COLORADO SPRINGS, Colo.-The growing pain at the pump could translate into growing pain in the portfolio.

A number of CU executives are concerned a sustained hike in gas prices will lead to members defaulting on auto loans, especially on gas guzzlers. For Bill Vogeney, SVP at the $3.1-billion Ent FCU, the concern is justified, based on evidence he has collected.

"I saw a direct correlation," Vogeney said. "On average, when gas goes up at least 25 cents in a calendar quarter, 70% of the time loan losses [at Ent] per auto loan type-regardless of direct or indirect, new or used-rose on average 50% within nine months as consumers felt the pinch of higher gas prices. It takes consumers a while to realize they can't afford the gas their big car is using."

Vogeney spotted seven calendar quarters in which gas prices rose by 25 cents or more at Colorado pumps, most of them coming in 2007 and 2008, and said Ent saw corresponding, increased losses both in numbers and magnitude.

"When we take a car back, these larger trucks and sport utilities hit the wholesale market as repossessions at the worst possible time. Prices are up for gas and prices for these vehicles in the wholesale market are down. The CU takes a larger loss due to falling values, a double whammy."

Whether that trend continues is uncertain, said Vogeney. There are fewer people gainfully employed coming out of this recession, he noted, but the automakers are not overloaded with sport utilities and trucks as they were during the last gas crisis, which drove down prices as credit unions attempted to sell their repos.

Vogeney believes Ent is better prepared now, having decreased its loans for SUVs and trucks, and increased its relationship with dealers that offer more fuel efficient cars.

At the $488-million Rivermark Community CU, Beaverton, Ore., Gayle Rust Gustafson, VP-financial services, is very concerned. "When gas prices were at their highest we had a record level of repos and a lot of them were voluntary-people just dropping off the cars."
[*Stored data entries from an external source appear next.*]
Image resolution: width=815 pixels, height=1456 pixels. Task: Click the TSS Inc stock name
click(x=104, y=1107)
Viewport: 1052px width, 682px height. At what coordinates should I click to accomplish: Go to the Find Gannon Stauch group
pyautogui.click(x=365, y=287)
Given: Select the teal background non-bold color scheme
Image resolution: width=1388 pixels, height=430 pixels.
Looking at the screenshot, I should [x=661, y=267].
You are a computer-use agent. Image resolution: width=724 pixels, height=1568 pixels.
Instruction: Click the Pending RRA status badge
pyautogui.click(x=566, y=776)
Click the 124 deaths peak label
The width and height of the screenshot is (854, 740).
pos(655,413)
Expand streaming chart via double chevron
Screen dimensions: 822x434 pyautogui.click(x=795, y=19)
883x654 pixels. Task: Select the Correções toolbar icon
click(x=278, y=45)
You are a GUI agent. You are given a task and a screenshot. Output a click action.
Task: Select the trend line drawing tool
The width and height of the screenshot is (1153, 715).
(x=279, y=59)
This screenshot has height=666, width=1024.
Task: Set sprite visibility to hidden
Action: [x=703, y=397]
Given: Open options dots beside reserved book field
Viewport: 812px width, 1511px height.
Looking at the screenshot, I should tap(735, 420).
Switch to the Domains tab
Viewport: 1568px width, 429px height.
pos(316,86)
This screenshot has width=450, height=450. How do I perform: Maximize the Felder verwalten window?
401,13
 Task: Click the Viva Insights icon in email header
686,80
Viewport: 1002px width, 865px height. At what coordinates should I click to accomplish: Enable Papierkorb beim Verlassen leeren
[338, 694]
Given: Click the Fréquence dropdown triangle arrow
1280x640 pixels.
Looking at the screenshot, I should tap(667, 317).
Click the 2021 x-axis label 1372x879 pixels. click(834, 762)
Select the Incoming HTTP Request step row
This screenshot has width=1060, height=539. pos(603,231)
As a result, Rivermark has cut back on its longer-term, high LTV loans on big cars. "That is where we take the biggest hit, when those big, old SUVs come back and the member has not paid much on it because he took an 84-month loan. Generally we lose about 50% of the loan balance there." Rust Gustafson added that she is worried about some CUs that are buying a great deal of longer-term auto paper since that is what manufacturers and banks are not competing on.

The $4.5-billion Peoria, Ill.-based CEFCU is paying attention to gas prices too, shared Keith Reynolds, community president of CEFCU San Jose (Calif.). "This is a legitimate concern. We certainly saw that a couple years ago and we amended some of our procedures on our less gas-efficient models, tightening up on loan-to-value on these cars. We wanted these borrowers to have skin in the game."

Credit Union Journal did speak with several CUs that were not concerned about the spike in gas significantly affecting loan losses, including Nancy J. Orlando, SVP of credit at the $4-billion Teachers FCU in Farmingville, N.Y. "We are not concerned at this time. People on Long Island need cars to get to work."